Monday, September 05, 2005

hmm feeling qt disturbed abt cell today. as in i dunno la like im not sure if im really doing the best that i can? and that somehow in the midst of it all imno longer doing it for God and because i love God but because its exoected of me and i cant let the girls down. and i feel reall bad that i dun follow thru with the plans that i make and that sometimes i forget abt them and stuff. dunno lah as in i really do love them alot but tts not enough to make you a leader right? and i want to be the best leader i can be for them but its really hard because i have so many stuff within myself that i need to deal with but i need to project that im ok for them. and i know its dumb for me to think i need to be perfect to lead them necause i know that perfection is not required but i just feel it somethimes la and someimes i just wish tt lijia could come and take the cell cos she does a better job than i do. and its like i dunno how to get them to open up to me. is it because they really have nothing to share or is it because they dun want to? and its really nice when they look out for me and give me hugs and stuff but i wonder if they would be better off under soemone else instead. dunno lah i guess really need to pray pray pray abt it :)

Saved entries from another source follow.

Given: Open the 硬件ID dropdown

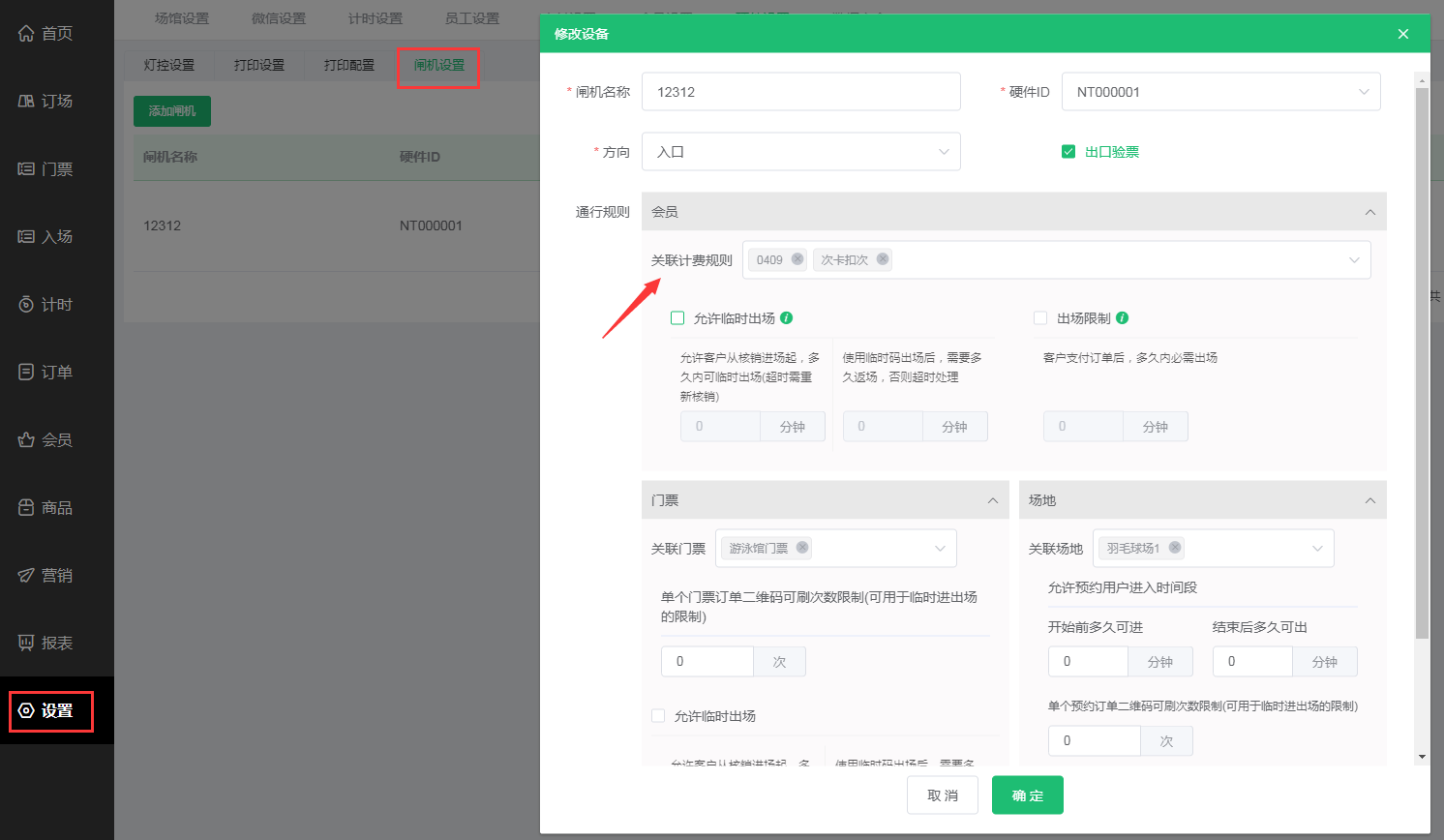Looking at the screenshot, I should tap(1220, 92).
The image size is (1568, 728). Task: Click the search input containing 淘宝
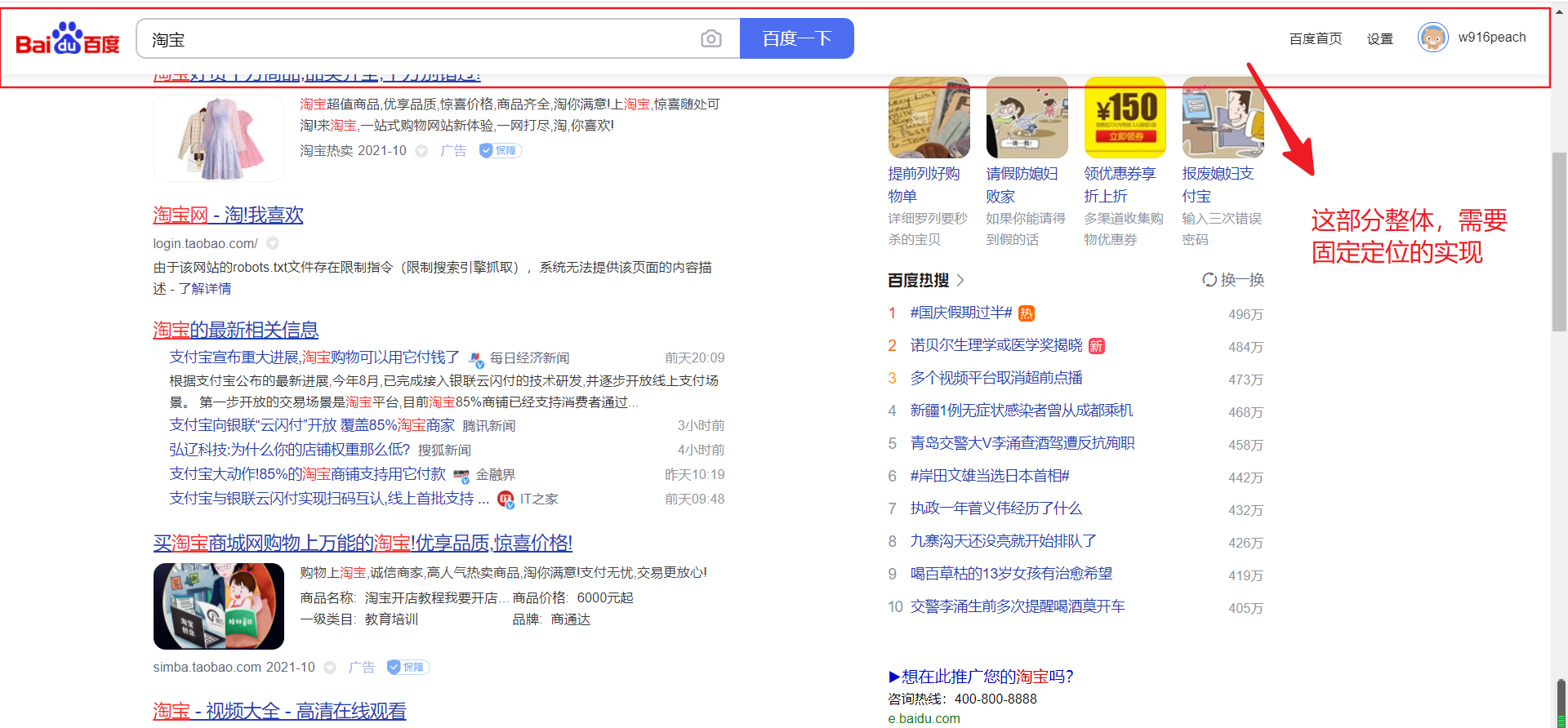pos(416,39)
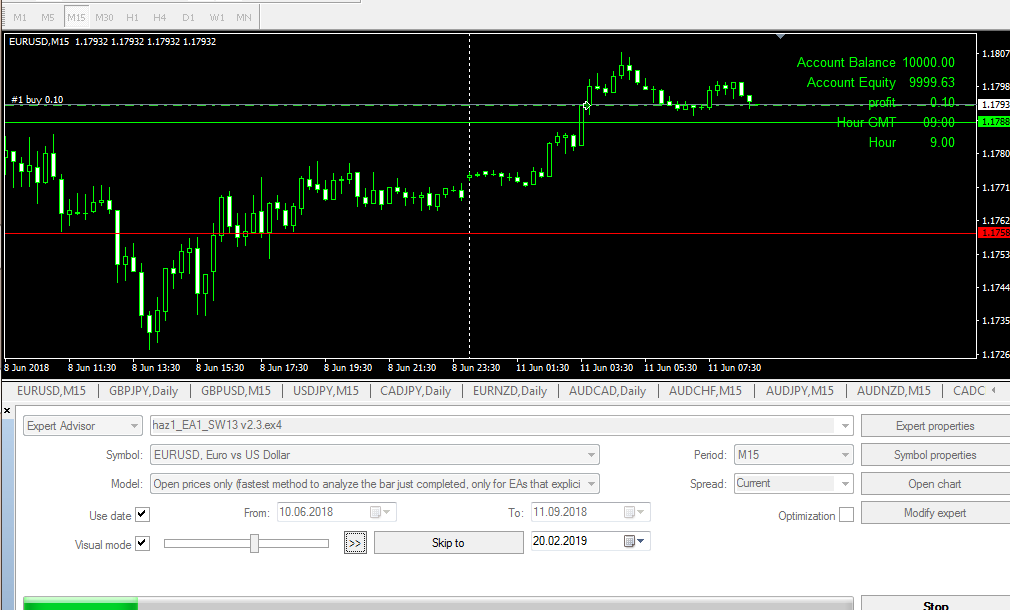Close the Strategy Tester panel with the x
Image resolution: width=1010 pixels, height=610 pixels.
pyautogui.click(x=8, y=411)
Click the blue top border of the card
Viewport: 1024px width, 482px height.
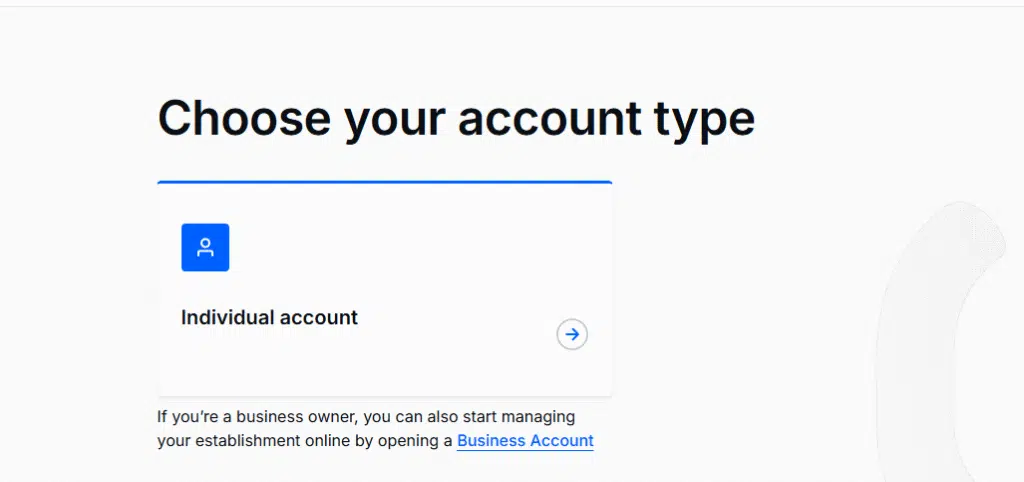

anyway today was qt funny haha. auntie yvonne tompang me with her brolly and gave me a lift to the mrt cos it was pouring like MAD and she had to go and rescue dave from the bussop hehs. and she kept complaining abt her new shoes. super funny. bu i was freezing ok almost froze to death in the cinema... but perfect catch is nice! haha. qt a sweet show. dan and i met jeff and aaron at tm! ahah i tell u ahz i cant go to tm and not meet someone frm church there. like seriously!!! everytime i go there i meet someone haha. ohwells its good in a way rite! means tt our church is growing haha. anyway they helped me buy earphones! yay cos my earphones like died on me haha bt now i can listen to stuff yay :)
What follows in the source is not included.